Ninguém nega o fato de que Jesus é um judeu, e a maior parte da cristandade alega que Jesus é Deus. Devemos portanto concluir que, para a maioria dos cristãos, Deus é Judeu. Este deveria ser um motivo para que todos os cristãos sentissem uma sincera admiração pelo povo de Israel.
De acordo com o judaísmo e a teosofia, no entanto, Jesus foi um grande sábio e não uma divindade, nem Deus. Alguns cristãos, como os Unitários, pensam igual. A teosofia rejeita imagens personalizadas da inteligência universal. Ela as vê como ideias simbólicas e poéticas, usadas como meio de referir-se à Lei Cósmica Eterna e a inteligências divinas que, na verdade, estão além da precária expressão verbal dos seres humanos.
Algumas pessoas podem ter raiva dos judeus com base num sentimento de inveja, porque a Bíblia afirma que eles são o povo eleito. Na verdade, a teosofia considera que um indivíduo eleito é aquele que escolhe a si mesmo para buscar a verdade, fazendo isso através do estudo e da prática da sinceridade em todas as situações. Cada nação deve escolher a si mesma e deixar que as outras escolham a si próprias; e todas as nações precisam aprender a viver em paz, juntas.
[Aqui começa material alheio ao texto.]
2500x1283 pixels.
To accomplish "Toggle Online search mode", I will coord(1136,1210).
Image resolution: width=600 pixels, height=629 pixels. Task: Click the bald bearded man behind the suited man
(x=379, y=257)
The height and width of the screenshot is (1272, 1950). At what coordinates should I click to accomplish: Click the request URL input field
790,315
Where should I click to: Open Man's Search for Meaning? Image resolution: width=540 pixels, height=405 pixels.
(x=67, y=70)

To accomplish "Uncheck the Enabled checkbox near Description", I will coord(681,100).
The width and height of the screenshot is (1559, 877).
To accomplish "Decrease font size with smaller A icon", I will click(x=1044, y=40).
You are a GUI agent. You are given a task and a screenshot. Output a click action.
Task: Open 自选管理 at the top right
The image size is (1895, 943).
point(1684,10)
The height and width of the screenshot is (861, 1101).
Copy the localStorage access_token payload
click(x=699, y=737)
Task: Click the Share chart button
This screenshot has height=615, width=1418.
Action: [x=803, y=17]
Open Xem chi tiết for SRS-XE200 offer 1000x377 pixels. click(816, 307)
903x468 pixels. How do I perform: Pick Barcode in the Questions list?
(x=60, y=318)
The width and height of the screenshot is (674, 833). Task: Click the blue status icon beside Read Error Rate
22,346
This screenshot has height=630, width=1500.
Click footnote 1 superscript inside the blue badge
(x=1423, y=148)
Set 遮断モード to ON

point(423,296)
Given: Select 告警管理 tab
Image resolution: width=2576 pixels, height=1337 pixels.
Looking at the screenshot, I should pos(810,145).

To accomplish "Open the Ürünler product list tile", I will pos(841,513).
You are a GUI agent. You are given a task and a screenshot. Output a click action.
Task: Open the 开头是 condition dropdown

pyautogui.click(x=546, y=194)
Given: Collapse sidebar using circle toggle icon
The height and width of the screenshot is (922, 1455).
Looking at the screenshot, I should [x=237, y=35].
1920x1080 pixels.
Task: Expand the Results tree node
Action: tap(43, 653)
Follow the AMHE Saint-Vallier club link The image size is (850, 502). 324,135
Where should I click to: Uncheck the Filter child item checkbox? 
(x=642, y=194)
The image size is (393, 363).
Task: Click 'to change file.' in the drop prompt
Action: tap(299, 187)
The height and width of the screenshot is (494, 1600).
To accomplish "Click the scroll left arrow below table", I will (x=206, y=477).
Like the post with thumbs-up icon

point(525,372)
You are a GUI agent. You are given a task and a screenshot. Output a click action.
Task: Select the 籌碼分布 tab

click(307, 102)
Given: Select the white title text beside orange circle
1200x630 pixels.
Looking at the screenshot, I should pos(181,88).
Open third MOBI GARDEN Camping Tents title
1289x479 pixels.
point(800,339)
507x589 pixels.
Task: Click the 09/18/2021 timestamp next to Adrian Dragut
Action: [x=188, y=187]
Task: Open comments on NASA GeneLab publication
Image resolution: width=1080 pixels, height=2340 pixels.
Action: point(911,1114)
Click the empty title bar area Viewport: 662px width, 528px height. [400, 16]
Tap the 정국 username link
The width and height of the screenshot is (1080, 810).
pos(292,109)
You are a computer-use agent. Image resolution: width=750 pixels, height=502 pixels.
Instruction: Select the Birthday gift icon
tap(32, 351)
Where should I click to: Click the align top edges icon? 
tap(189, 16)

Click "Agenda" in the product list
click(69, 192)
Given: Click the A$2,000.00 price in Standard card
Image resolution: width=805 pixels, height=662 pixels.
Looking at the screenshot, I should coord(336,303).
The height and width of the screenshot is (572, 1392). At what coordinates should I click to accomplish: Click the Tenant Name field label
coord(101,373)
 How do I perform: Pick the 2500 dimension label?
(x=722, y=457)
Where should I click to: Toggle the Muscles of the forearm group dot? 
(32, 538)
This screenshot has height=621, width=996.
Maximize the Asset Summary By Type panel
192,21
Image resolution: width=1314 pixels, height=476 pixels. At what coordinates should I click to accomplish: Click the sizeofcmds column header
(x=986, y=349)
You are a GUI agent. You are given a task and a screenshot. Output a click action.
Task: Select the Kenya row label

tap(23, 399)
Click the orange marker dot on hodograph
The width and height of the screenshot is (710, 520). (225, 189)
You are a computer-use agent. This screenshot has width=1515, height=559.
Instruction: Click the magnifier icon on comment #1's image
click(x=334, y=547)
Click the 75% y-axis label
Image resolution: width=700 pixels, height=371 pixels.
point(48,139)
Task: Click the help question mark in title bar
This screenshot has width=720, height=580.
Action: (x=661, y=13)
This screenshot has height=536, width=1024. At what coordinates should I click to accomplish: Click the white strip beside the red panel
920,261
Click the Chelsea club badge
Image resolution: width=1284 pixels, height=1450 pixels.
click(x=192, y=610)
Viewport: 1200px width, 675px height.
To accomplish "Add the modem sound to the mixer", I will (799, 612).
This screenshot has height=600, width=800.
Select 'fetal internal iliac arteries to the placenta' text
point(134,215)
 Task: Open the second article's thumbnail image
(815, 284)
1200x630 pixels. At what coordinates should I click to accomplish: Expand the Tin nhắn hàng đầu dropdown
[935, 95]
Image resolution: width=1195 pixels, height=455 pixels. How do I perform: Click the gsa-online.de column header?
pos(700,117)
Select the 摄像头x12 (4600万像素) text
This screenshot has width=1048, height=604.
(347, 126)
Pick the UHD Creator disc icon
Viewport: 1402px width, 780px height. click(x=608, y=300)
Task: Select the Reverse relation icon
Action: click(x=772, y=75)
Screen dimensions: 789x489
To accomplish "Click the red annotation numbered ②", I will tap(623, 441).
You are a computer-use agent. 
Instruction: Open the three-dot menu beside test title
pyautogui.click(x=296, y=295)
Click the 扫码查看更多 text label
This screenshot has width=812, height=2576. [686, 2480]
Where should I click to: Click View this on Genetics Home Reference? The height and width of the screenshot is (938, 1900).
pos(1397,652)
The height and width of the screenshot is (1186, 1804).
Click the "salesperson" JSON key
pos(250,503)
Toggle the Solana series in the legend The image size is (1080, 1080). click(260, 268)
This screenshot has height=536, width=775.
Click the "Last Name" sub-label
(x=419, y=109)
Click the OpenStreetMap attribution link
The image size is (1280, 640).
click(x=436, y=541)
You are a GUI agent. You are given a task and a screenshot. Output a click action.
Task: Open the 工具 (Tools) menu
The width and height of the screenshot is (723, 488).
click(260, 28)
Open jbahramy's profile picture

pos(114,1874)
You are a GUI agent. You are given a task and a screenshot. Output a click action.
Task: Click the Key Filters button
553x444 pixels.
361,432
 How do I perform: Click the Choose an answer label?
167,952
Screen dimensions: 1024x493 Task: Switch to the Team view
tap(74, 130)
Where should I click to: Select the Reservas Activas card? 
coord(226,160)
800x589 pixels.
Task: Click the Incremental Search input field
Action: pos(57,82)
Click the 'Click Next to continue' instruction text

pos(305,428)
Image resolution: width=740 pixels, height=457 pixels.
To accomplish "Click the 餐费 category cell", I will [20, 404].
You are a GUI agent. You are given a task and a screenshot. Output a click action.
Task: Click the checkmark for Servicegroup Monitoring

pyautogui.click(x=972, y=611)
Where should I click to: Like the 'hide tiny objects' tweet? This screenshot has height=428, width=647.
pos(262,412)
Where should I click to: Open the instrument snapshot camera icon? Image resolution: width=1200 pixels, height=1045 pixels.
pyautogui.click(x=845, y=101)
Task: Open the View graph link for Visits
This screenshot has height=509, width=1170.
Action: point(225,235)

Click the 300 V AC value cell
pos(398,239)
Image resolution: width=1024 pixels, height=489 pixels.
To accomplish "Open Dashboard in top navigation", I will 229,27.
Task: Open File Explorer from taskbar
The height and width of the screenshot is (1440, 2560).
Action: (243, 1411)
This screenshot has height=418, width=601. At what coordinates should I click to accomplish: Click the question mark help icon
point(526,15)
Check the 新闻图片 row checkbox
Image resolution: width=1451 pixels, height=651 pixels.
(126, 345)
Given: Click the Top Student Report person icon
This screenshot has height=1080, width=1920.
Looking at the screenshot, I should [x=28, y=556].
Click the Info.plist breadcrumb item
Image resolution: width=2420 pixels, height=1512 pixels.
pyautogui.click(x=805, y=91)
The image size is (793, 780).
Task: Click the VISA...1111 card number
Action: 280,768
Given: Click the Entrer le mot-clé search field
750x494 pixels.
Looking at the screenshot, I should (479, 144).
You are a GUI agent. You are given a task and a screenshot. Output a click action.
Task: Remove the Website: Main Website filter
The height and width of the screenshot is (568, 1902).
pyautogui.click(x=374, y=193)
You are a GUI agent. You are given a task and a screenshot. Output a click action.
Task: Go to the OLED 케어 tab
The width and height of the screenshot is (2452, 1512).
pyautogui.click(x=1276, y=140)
O cristianismo nasceu como um movimento religioso judaico. Qual é a importância que o judaísmo tem tido para os cristãos, desde a idade média?
A gratidão é uma virtude recomendada pelo cristianismo.
Ninguém pode negar o fato de que os cristãos em todo o mundo estudam as escrituras sagradas dos judeus, e fazem isso como se estes textos fossem seus próprios. No entanto, ao invés de agradecer aos judeus, a maior parte dos cristãos os tem perseguido e humilhado há pelo menos quinze séculos. Todos nós sabemos que odiar alguém contradiz expressamente os principais ensinamentos de Jesus Cristo, o sábio judeu que ensinava a paz.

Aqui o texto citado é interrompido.